Premier pays à se retirer de la Cour pénale internationale, le Burundi a provoqué une onde de choc, ouvrant la voie à deux autres Etats africains, l’Afrique du Sud puis la Gambie. Pour mieux comprendre les raisons d’une telle décision, Ivoire Justice a rencontré Vestine Nahimana, l’ambassadrice du Burundi à La Haye. 
Par Camille Dubruelh
L’annonce a été rendue publique le jeudi 27 octobre : le Burundi a notifié formellement aux Nations unies sa décision de se retirer de la Cour pénale internationale (CPI). Une notification qui fait suite à l’adoption d’une loi par le parlement le 12 octobre et promulguée six jours plus tard par le président Nkurunziza. Conformément aux procédures en vigueur, le retrait du Burundi sera donc effectif d’ici un an. Cette décision de quitter la CPI est intervenue après le lancement d’une enquête du bureau de la procureure sur la crise électorale burundaise. Fin avril 2016, Fatou Bensouda avait en effet décidé d’ouvrir un examen préliminaire sur les violences et les crimes commis depuis avril 2015. Selon les chiffres de la CPI, plus de 430 personnes auraient été tuées, 3 400 personnes arrêtées et plus de 230 000 Burundais contraints de se réfugier dans des pays voisins.

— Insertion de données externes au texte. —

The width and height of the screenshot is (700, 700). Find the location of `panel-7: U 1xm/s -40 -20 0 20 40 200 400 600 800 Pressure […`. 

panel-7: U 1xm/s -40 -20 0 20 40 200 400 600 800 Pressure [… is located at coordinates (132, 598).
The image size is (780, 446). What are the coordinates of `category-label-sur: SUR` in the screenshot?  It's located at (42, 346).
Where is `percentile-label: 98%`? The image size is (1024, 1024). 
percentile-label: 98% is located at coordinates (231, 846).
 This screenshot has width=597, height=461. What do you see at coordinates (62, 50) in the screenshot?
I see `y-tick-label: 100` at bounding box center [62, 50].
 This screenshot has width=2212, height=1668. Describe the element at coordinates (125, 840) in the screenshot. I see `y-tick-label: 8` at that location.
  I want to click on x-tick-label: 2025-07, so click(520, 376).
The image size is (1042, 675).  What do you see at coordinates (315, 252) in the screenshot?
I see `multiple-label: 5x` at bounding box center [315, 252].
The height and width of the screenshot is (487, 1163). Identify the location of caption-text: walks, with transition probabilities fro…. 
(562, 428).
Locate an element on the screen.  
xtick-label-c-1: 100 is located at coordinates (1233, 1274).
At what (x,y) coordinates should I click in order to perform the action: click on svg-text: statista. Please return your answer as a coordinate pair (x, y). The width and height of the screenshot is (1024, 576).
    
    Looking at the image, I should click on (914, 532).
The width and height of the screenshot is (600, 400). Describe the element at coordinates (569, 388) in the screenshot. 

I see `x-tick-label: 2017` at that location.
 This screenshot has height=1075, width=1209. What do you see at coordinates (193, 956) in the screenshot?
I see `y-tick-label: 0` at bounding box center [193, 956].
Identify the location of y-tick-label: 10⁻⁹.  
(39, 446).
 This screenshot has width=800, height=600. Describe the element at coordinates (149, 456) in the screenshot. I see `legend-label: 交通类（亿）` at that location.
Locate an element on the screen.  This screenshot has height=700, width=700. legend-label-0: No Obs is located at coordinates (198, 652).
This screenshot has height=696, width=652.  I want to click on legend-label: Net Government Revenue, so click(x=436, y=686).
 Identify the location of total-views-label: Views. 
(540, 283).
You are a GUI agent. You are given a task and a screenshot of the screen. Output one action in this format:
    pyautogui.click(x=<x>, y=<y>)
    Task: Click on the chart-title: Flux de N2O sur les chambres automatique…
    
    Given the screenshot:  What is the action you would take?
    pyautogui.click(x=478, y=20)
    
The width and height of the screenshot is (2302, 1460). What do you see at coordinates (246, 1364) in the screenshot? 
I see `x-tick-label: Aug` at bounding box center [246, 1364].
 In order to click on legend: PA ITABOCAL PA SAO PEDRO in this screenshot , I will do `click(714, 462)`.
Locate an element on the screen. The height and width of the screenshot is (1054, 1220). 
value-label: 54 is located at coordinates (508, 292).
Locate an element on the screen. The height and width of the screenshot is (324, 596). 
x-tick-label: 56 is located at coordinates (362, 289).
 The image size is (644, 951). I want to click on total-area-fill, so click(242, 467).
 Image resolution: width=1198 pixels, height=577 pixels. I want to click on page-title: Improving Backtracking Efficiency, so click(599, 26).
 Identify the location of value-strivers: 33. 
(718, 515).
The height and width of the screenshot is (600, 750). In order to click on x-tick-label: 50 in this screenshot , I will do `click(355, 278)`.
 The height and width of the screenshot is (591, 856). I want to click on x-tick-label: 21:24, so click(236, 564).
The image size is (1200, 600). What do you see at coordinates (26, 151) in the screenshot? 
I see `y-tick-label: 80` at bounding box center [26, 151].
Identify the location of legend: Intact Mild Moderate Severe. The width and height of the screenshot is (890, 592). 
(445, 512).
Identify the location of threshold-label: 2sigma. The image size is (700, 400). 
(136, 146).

Vous avez annoncé votre intention de vous retirer de la CPI suite à l’ouverture d’une enquête concernant les événements de 2015. Avez-vous tenté de dialoguer avec la Cour avant d’opter pour cette option ?

Cette décision n’a pas été prise brutalement. En 2015, nous avons eu des manifestations très violentes, qui se sont soldées par un coup d’Etat. Dès le début, nous avons entamé une campagne d’explication à la CPI pour raconter ce qu’il se passait et la manière dont tout cela évoluait. Le gouvernement a également produit des notes à l’intention de la CPI à maintes reprises. Une première mission du gouvernement a ensuite été dépêchée ici, à La Haye. Alors que Fatou Bensouda venait de déclarer qu’elle ouvrait un examen préliminaire sur la situation au Burundi, le ministre de la Justice est venu une seconde fois. La position du gouvernement était claire : il demandait à la procureure de geler l’affaire.